**Task goal**
Reproduce word for word every line from the one containing "Where should I click to: Click the Viren- &" to the final line of the data below; omit the pictures.

**Raw data**

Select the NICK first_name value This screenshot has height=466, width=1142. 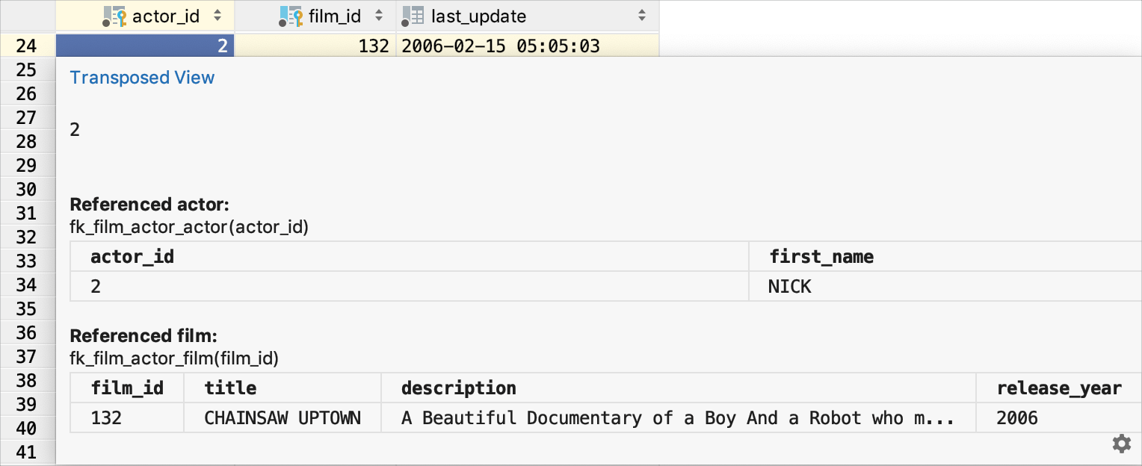tap(788, 286)
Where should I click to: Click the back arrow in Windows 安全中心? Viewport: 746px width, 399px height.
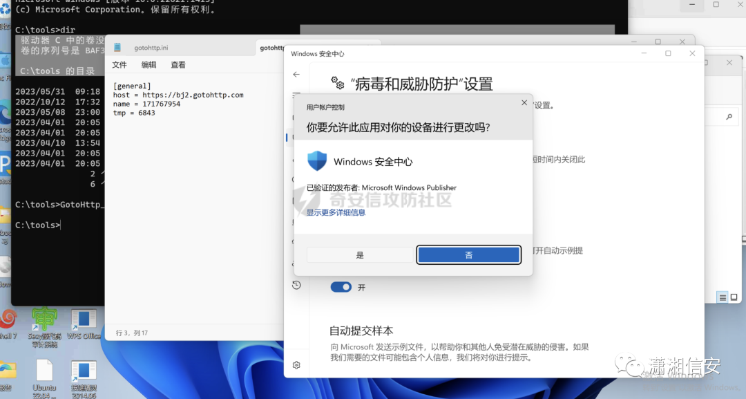296,75
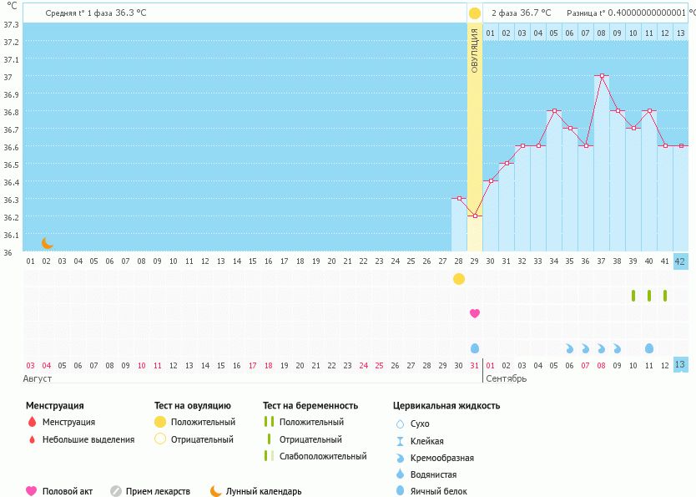Click the 'Менструация' red drop legend icon

pyautogui.click(x=32, y=422)
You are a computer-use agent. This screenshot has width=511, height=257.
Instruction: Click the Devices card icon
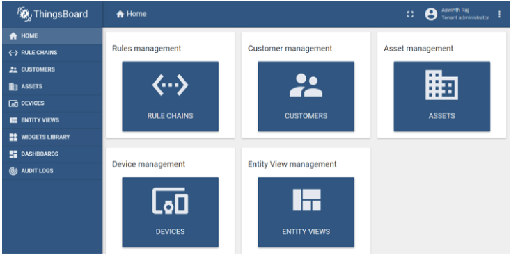(x=170, y=201)
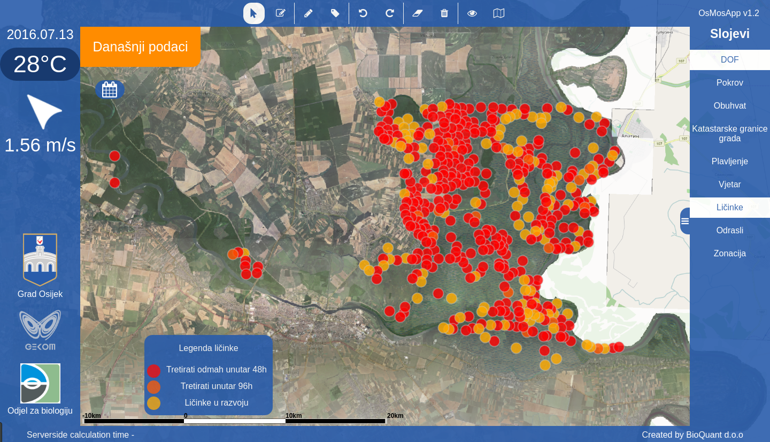The height and width of the screenshot is (442, 770).
Task: Click the red legend color circle
Action: pyautogui.click(x=153, y=371)
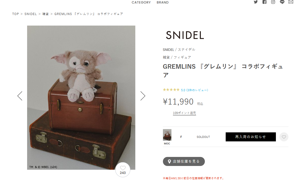Select the MOC color swatch thumbnail

167,135
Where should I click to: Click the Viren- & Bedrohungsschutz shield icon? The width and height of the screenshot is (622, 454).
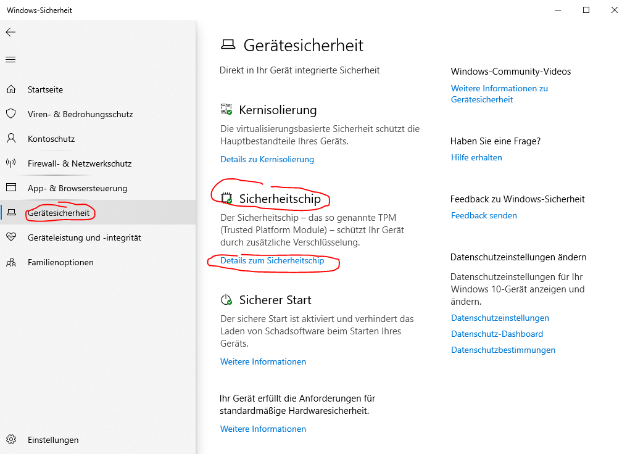click(x=10, y=114)
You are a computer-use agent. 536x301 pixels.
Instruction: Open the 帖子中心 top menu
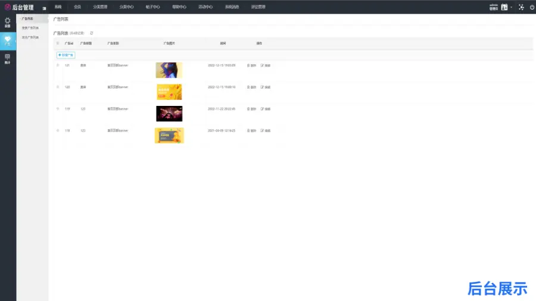pyautogui.click(x=153, y=7)
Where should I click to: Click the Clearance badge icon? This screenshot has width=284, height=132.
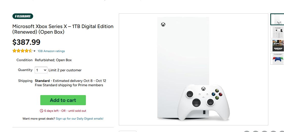click(23, 16)
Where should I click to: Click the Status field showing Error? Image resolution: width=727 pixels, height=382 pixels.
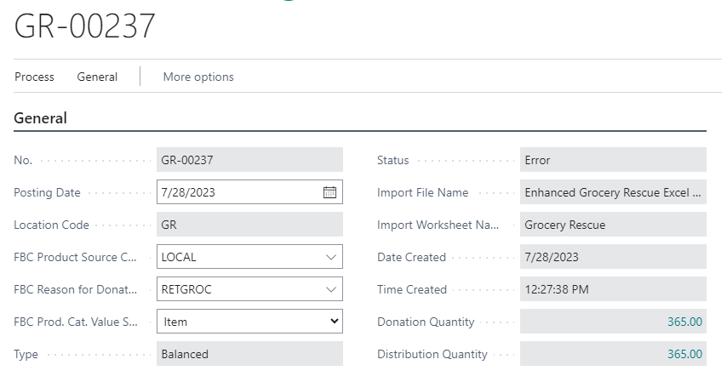(x=612, y=160)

**Exercise output**
Where should I click to: Click the Viren- & Bedrohungsschutz shield icon? The width and height of the screenshot is (622, 454).
click(x=10, y=114)
You are a computer-use agent. 536x301 pixels.
Instruction: Open the 帖子中心 top menu
pyautogui.click(x=153, y=7)
Where should I click to: Click the Clearance badge icon? This screenshot has width=284, height=132.
click(23, 16)
Where should I click to: Click the Status field showing Error? Image resolution: width=727 pixels, height=382 pixels.
(x=612, y=160)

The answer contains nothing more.